Set down all of the data that follows, keeping every character.

(Collected data)
┄┄┄┄┄┄
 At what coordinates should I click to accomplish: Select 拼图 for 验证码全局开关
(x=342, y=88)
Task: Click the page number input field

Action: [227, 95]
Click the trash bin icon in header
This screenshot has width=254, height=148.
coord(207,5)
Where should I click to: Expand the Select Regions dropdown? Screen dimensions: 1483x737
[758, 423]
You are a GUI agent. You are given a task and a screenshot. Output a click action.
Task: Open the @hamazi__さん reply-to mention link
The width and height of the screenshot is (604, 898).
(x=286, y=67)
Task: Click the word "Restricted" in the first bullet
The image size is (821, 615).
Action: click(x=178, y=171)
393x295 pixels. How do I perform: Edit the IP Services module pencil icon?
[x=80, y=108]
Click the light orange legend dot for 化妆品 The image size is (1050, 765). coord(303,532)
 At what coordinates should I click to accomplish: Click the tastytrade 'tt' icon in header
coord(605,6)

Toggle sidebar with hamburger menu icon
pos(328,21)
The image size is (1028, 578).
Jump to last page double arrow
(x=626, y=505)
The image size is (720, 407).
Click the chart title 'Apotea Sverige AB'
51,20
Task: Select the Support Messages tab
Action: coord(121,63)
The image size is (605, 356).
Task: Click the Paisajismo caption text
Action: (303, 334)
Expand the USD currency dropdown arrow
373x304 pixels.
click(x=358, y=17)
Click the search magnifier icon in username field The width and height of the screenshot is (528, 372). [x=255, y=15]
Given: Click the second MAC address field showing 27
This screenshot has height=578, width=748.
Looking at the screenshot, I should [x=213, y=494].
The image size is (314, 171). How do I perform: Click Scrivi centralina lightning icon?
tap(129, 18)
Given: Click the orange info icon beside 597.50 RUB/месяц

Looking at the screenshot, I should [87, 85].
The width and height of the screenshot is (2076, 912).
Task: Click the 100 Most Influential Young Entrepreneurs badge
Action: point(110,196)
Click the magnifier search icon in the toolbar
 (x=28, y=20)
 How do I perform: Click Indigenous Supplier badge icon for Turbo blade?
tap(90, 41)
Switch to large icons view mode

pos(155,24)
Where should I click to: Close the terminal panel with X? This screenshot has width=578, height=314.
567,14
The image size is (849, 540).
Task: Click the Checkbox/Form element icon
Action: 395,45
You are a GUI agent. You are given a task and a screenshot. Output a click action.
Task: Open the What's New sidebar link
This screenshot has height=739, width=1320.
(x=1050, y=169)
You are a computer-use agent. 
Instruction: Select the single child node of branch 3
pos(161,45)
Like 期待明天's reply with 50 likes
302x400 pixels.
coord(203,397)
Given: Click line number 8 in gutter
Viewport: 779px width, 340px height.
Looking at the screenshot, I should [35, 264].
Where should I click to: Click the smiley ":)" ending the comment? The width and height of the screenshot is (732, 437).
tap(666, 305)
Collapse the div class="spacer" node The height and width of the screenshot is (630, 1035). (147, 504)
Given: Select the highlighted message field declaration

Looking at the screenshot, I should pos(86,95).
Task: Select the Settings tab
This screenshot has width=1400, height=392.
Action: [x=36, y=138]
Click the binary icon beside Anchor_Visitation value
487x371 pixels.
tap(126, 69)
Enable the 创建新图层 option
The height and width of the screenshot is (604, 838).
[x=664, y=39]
┄┄┄┄┄┄
■ **Output for this task**:
 At what coordinates should I click to accomplish: Select 拼图 for 验证码全局开关
(x=342, y=88)
Task: Click the page number input field

Action: [227, 95]
Click the trash bin icon in header
This screenshot has width=254, height=148.
coord(207,5)
Where should I click to: Expand the Select Regions dropdown? Screen dimensions: 1483x737
[758, 423]
You are a GUI agent. You are given a task and a screenshot. Output a click action.
Task: Open the @hamazi__さん reply-to mention link
The width and height of the screenshot is (604, 898).
(x=286, y=67)
Task: Click the word "Restricted" in the first bullet
The image size is (821, 615).
Action: click(x=178, y=171)
393x295 pixels. How do I perform: Edit the IP Services module pencil icon?
[x=80, y=108]
Click the light orange legend dot for 化妆品 The image size is (1050, 765). coord(303,532)
 At what coordinates should I click to accomplish: Click the tastytrade 'tt' icon in header
coord(605,6)

Toggle sidebar with hamburger menu icon
pos(328,21)
The image size is (1028, 578).
Jump to last page double arrow
(x=626, y=505)
The image size is (720, 407).
Click the chart title 'Apotea Sverige AB'
51,20
Task: Select the Support Messages tab
Action: coord(121,63)
The image size is (605, 356).
Task: Click the Paisajismo caption text
Action: (303, 334)
Expand the USD currency dropdown arrow
373x304 pixels.
click(x=358, y=17)
Click the search magnifier icon in username field The width and height of the screenshot is (528, 372). [x=255, y=15]
Given: Click the second MAC address field showing 27
This screenshot has height=578, width=748.
Looking at the screenshot, I should [x=213, y=494].
The image size is (314, 171). How do I perform: Click Scrivi centralina lightning icon?
tap(129, 18)
Given: Click the orange info icon beside 597.50 RUB/месяц

Looking at the screenshot, I should [87, 85].
The width and height of the screenshot is (2076, 912).
Task: Click the 100 Most Influential Young Entrepreneurs badge
Action: point(110,196)
Click the magnifier search icon in the toolbar
 (x=28, y=20)
 How do I perform: Click Indigenous Supplier badge icon for Turbo blade?
tap(90, 41)
Switch to large icons view mode

pos(155,24)
Where should I click to: Close the terminal panel with X? This screenshot has width=578, height=314.
567,14
The image size is (849, 540).
Task: Click the Checkbox/Form element icon
Action: 395,45
You are a GUI agent. You are given a task and a screenshot. Output a click action.
Task: Open the What's New sidebar link
This screenshot has height=739, width=1320.
(x=1050, y=169)
You are a computer-use agent. 
Instruction: Select the single child node of branch 3
pos(161,45)
Like 期待明天's reply with 50 likes
302x400 pixels.
coord(203,397)
Given: Click line number 8 in gutter
Viewport: 779px width, 340px height.
Looking at the screenshot, I should [35, 264].
Where should I click to: Click the smiley ":)" ending the comment? The width and height of the screenshot is (732, 437).
tap(666, 305)
Collapse the div class="spacer" node The height and width of the screenshot is (630, 1035). (147, 504)
Given: Select the highlighted message field declaration

Looking at the screenshot, I should pos(86,95).
Task: Select the Settings tab
This screenshot has width=1400, height=392.
Action: [x=36, y=138]
Click the binary icon beside Anchor_Visitation value
487x371 pixels.
tap(126, 69)
Enable the 创建新图层 option
The height and width of the screenshot is (604, 838).
[x=664, y=39]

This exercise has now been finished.